» PASSAGE PROVIDED
FORTUNE — The lawyers defending Apple (AAPL) in the e-book antitrust case would like nothing better than to make the trial be about Amazon (AMZN), not their client, and on Wednesday they got their chance when Russell Grandinetti took the stand.

In earlier testimony from two publishing executives — Penguin’s David Shanks and Simon & Schuster’s Carolyn Reidy — Grandinetti played the heavy.

As Amazon’s VP for Kindle content, it was he who managed the company’s 80% to 90% share of the e-book market, he who used the publisher’s e-book titles as $9.99 loss leaders to promote Kindle sales, he who “threatened our business” (in Reidy’s words) after they threw in with Apple.

And Grandinetti had the leading role in one of the most dramatic scenes in the e-book story.

On Thursday Jan. 28, 2010, the day after Steve Jobs introduced the iPad, he and Macmillan CEO John Sargent had a tense meeting in Amazon’s Seattle headquarters during which Sargent told Grandinetti that Macmillan wanted to change the terms of their contract from the traditional wholesale model, where Amazon set the prices for e-books, to the agency model that Apple had introduced, where the publishers set the prices.

Grandinetti testified Wednesday that he expressed in no uncertain words how “unpalatable” he found Sargent’s “ultimatum,” and he ended the meeting by escorting Sargent out the building. The next day Grandinetti removed Amazon’s “buy” button from all of Macmillan’s titles — not just e-books, but printed books as well.

Grandinetti eventually “capitulated” (his word) and negotiated agency deals with all five of the publishers the Justice Department has named as co-conspirators with Apple in a scheme to raise the price of e-books.

It was when Grandinetti described those negotiations that the tenor of the trial changed. Apple’s defense team could hardly contain their glee as attorney Howard Heiss, in sometimes combative questioning, got Grandinetti to describe the terms of those contracts.

They were, point by point, the same terms Apple had negotiated — terms the government had described two days earlier as “a deliberate scheme orchestrated by Apple to fix prices” and which were voided last year as part of the publishers’ settlements of the changes against them.

» WHAT IS BEING ASKED
Type out the whole article on the Apple e-book trial word for word. Use only the article on the Apple e-book trial and nothing else.

» DATASET EXCERPT

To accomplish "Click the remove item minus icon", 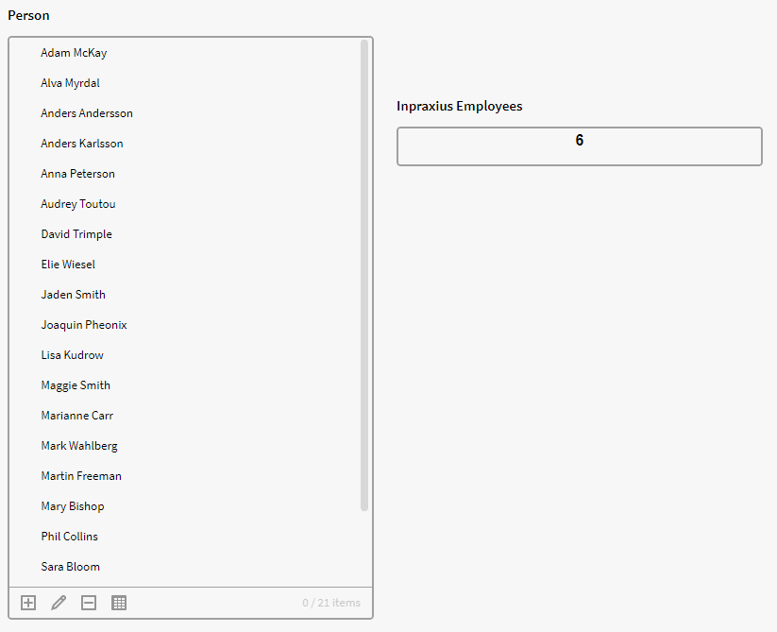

» CORRECT OUTPUT
FORTUNE — The lawyers defending Apple (AAPL) in the e-book antitrust case would like nothing better than to make the trial be about Amazon (AMZN), not their client, and on Wednesday they got their chance when Russell Grandinetti took the stand.

In earlier testimony from two publishing executives — Penguin’s David Shanks and Simon & Schuster’s Carolyn Reidy — Grandinetti played the heavy.

As Amazon’s VP for Kindle content, it was he who managed the company’s 80% to 90% share of the e-book market, he who used the publisher’s e-book titles as $9.99 loss leaders to promote Kindle sales, he who “threatened our business” (in Reidy’s words) after they threw in with Apple.

And Grandinetti had the leading role in one of the most dramatic scenes in the e-book story.

On Thursday Jan. 28, 2010, the day after Steve Jobs introduced the iPad, he and Macmillan CEO John Sargent had a tense meeting in Amazon’s Seattle headquarters during which Sargent told Grandinetti that Macmillan wanted to change the terms of their contract from the traditional wholesale model, where Amazon set the prices for e-books, to the agency model that Apple had introduced, where the publishers set the prices.

Grandinetti testified Wednesday that he expressed in no uncertain words how “unpalatable” he found Sargent’s “ultimatum,” and he ended the meeting by escorting Sargent out the building. The next day Grandinetti removed Amazon’s “buy” button from all of Macmillan’s titles — not just e-books, but printed books as well.

Grandinetti eventually “capitulated” (his word) and negotiated agency deals with all five of the publishers the Justice Department has named as co-conspirators with Apple in a scheme to raise the price of e-books.

It was when Grandinetti described those negotiations that the tenor of the trial changed. Apple’s defense team could hardly contain their glee as attorney Howard Heiss, in sometimes combative questioning, got Grandinetti to describe the terms of those contracts.

They were, point by point, the same terms Apple had negotiated — terms the government had described two days earlier as “a deliberate scheme orchestrated by Apple to fix prices” and which were voided last year as part of the publishers’ settlements of the changes against them.